What's the name of the SPL (Standard PHP Library) class that implements an array with a zero based numeric indexes?



The documentation (September 9, 2013) mentions its speed as the major advantage to use it over normal arrays.

This disturbs me a little, because this cannot be the reason to choose SplFixedArray over a normal array. As the PHP community has shown its speed benefit is about factor 2. I'd be very happy with that increase in wage but factor 2 is not a big bother in software optimization if you ask me.

Of course, when my script has to deal with a million array entries SplFixedArray will save me a measurable amount of time: say 3 over 6 seconds. But that's both too long in terms of Web requests anyway. SplFixedArray is not going to help me here, I'd better start thinking over the architecture of my application.

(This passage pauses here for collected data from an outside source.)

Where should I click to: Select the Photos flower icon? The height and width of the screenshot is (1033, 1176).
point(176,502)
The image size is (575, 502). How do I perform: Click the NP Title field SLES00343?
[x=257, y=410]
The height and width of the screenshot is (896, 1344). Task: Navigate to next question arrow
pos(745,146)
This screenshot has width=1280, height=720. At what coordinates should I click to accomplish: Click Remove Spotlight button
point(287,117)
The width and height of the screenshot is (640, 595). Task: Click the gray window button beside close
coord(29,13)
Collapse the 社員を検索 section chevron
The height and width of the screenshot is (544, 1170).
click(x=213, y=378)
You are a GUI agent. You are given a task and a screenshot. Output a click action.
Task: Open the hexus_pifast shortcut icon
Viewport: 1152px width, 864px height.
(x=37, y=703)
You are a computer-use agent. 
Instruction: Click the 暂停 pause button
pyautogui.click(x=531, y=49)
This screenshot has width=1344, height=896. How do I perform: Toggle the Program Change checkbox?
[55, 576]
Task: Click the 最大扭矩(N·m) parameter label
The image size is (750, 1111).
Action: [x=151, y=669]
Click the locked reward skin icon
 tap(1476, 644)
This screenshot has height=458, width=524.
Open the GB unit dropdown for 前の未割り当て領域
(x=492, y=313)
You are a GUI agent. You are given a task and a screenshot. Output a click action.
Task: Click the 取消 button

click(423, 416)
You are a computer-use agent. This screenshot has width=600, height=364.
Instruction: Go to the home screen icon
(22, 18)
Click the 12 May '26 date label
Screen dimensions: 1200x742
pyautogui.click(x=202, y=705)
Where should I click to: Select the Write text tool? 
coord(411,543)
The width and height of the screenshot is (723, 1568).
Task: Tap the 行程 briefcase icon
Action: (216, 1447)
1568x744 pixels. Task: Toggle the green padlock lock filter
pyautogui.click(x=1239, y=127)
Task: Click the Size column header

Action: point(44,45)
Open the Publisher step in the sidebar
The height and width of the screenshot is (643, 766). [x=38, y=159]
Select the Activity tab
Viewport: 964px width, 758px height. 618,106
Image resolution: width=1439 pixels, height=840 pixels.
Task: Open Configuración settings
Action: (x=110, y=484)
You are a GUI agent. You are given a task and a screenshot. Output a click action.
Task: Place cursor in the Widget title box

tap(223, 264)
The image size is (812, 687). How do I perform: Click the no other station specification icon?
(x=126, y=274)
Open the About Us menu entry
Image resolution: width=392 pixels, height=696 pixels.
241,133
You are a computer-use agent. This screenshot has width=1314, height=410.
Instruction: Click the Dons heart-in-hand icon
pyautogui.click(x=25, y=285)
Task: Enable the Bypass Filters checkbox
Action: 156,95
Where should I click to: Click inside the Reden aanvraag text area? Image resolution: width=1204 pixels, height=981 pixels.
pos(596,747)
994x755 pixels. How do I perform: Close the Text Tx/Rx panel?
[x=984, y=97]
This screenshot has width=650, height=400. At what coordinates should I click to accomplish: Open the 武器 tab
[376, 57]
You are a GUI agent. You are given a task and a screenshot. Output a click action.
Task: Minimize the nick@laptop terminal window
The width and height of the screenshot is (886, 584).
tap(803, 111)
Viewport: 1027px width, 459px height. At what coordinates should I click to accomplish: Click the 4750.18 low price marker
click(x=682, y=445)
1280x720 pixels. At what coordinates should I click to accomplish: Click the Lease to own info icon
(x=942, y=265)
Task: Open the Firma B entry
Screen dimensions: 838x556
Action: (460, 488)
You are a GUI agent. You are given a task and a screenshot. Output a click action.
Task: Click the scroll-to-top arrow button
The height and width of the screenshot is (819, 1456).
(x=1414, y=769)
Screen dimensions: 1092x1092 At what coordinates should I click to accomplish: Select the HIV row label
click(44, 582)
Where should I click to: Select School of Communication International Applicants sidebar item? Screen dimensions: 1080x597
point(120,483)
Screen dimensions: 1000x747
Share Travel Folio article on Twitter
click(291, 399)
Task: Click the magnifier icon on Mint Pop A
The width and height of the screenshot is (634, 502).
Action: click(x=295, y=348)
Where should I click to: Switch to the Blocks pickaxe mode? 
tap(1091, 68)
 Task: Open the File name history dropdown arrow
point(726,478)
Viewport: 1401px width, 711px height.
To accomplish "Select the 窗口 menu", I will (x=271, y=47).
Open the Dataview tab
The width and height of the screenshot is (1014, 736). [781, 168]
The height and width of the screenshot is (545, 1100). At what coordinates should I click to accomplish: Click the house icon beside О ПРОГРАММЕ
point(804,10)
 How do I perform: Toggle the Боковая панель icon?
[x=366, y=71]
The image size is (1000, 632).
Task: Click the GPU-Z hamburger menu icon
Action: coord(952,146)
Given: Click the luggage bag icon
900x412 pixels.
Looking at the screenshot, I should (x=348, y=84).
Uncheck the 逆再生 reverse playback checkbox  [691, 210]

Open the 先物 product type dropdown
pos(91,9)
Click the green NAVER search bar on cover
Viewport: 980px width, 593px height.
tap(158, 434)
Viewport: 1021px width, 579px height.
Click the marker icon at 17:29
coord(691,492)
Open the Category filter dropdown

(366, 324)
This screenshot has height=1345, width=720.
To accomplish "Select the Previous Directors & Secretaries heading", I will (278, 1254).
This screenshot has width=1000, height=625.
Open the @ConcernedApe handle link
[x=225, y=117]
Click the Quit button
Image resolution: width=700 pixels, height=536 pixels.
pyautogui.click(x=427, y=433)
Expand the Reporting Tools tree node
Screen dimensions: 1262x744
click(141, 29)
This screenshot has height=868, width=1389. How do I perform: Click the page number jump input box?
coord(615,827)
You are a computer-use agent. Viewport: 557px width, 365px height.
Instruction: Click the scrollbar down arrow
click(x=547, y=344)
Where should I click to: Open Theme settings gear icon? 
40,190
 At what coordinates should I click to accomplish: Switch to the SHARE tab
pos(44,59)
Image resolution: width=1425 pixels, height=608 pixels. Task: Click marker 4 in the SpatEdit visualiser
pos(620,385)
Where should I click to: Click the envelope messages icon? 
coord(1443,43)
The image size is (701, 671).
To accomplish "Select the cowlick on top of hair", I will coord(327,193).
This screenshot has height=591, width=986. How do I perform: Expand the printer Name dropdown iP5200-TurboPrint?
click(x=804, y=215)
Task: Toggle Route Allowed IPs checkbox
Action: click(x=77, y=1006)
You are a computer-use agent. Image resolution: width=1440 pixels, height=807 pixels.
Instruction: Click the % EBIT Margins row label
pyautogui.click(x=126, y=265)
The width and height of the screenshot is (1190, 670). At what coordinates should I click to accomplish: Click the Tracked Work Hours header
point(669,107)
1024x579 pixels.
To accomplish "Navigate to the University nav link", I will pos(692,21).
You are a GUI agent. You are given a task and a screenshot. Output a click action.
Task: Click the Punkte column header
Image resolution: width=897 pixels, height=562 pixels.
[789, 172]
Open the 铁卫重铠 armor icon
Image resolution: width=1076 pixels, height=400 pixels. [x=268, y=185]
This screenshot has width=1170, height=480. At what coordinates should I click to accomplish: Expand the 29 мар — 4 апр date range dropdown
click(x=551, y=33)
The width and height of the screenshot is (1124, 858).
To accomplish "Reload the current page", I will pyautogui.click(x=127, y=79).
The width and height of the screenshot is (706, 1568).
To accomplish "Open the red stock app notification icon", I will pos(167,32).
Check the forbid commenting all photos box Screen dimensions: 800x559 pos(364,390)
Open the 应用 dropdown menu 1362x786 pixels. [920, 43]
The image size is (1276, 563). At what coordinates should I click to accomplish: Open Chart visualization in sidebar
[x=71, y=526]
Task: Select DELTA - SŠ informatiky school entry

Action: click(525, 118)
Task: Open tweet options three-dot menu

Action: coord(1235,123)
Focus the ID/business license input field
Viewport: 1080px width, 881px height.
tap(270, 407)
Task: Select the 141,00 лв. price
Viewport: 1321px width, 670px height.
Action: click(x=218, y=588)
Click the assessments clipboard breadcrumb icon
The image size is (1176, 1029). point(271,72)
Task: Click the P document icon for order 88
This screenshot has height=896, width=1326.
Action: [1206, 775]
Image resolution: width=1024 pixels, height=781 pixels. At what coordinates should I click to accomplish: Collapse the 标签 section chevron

Not to mention the drawbacks of using SplFixedArray. SplFixedArray implements the SPL array interfaces but it's still not an PHP array. Therefore it cannot be used in native PHP array functions. If you want to sort an SplFixedArray you can't use sort() to sort it but you're in for college lab class on sorting algorithms. And believe me: what you are going to come up with is not going to be faster than PHP's native sort(). So there goes the speed advantage.

But are there any reasons to use SplFixedArray?

Actually this would be a better exam question, and the answer is yes. The main advantage is that SplFixedArray is a type. This means that you can use it as a base class to derive your own classes from it and that you can use it as a type hint in function arguments(*) for example.

And because the official documentation of SplFixedArray is rather short I will not elaborate any further on this too. Let's just say it this way: SplFixedArray is for the likes of us, array is for the script kiddies.

(*) array can be used for type hinting too to but a PHP array is so generic that in hardly qualifies as a (strong) type.